Written instruction 1: Print the indicated part of the forum post about the red-faced watch word for word. Begin at the words containing "## Julian Latham" and stop after "wrap - delighted!".
Written instruction 2:
For each statement below, say whether the forum post about the red-faced watch supports it. Answer yes or no, and quote the words from the post that decide it.
(a) The watch's bezel turned in only one direction.
(b) The crown of the watch screwed down.
(c) Removing the back cover took considerable effort.
Written instruction 3: Continue the forum post about the red-faced watch, picking up after its final line.

Document:
# Red Faced Russian Fraud



## Julian Latham (Jul 25, 2005)

I blame it on subliminal suggestion caused by exposure to Red Rekord images - made me want a watch with a really red face. So, in recent months, I have bid on several and finally got what purported to be a Vostok for a mere Â£3:00.

Watch arrived this morning and a very red face peeped through the layers of bubble wrap - delighted!


















With the wrapping off all did not seem so well.

The watch was too light in the hand, the crown did not screw down and did not wobble about when fully extended, the bezel was uni-directional, the back cover had only the faintest of patterns and is a press fit. Not looking so good









Pinged the back off, no effort required, and ...................


















To my inexperienced eye that looks to be a standard Chinese movement







??

Dataset section:
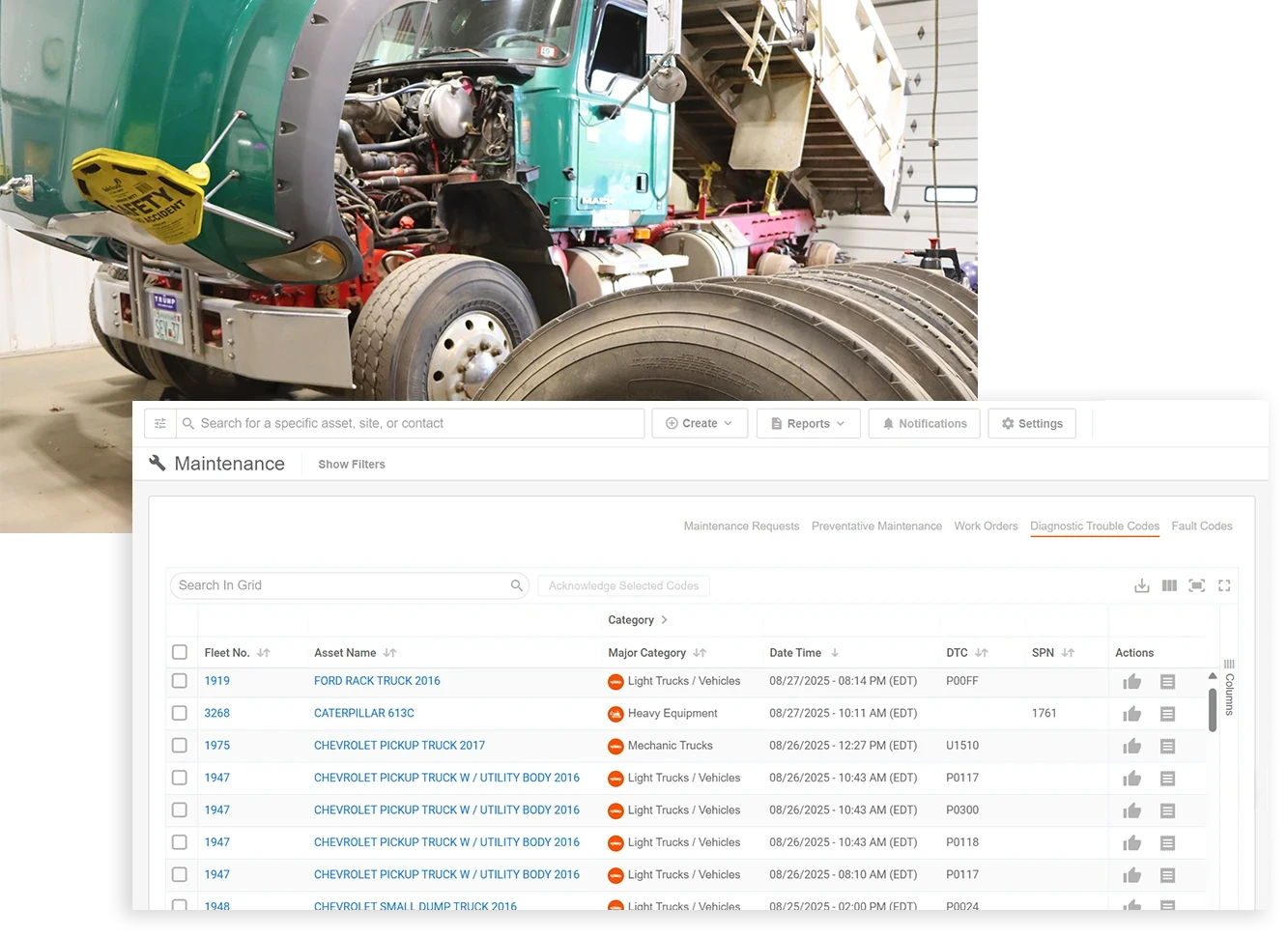Open asset FORD RACK TRUCK 2016
The image size is (1288, 937).
[377, 681]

Task result 1:
## Julian Latham (Jul 25, 2005)

I blame it on subliminal suggestion caused by exposure to Red Rekord images - made me want a watch with a really red face. So, in recent months, I have bid on several and finally got what purported to be a Vostok for a mere Â£3:00.

Watch arrived this morning and a very red face peeped through the layers of bubble wrap - delighted!

Task result 2:
(a) Yes: "the bezel was uni-directional"
(b) No: "the crown did not screw down"
(c) No: "Pinged the back off, no effort required"

Task result 3:
I'm turning into a clone magnet









Julian L


----------



## raketakat (Sep 24, 2003)

The hands are Chinese too.

How do you find these interesting oddities Julian







? I'm jealous  .

Nice MOD dial though  .


----------



## Julian Latham (Jul 25, 2005)

raketakat said:


> The hands are Chinese too.
> 
> How do you find these interesting oddities Julian
> 
> ...


I use the following technique;

1. scan e-bay for really fuzzy pictures of Russian watches

2. make sure you're not wearing glasses (that's only if you actually need them)

3. don't ask the vendor any leading questions - just bid

...... couldn't be simpler really









Julian L

P.S. keep the tip to yourself, if too many people try it it could bump prices up


----------



## pg tips (May 16, 2003)

what with my timex and now this ebay is coming up trumps!

btw the bezel looks right to me, the crown however looks a tad small


----------



## Julian Latham (Jul 25, 2005)

pg tips said:


> what with my timex and now this ebay is coming up trumps!
> 
> btw the bezel looks right to me, the crown however looks a tad small


The bezel is a very good likeness, but on all my other Vostoks the bezel will rotate freely in BOTH directions, this is a distinct improvement in that it will only rotate anti-clockwise. Must take it off and see if it will fit on the real thing.


----------



## raketakat (Sep 24, 2003)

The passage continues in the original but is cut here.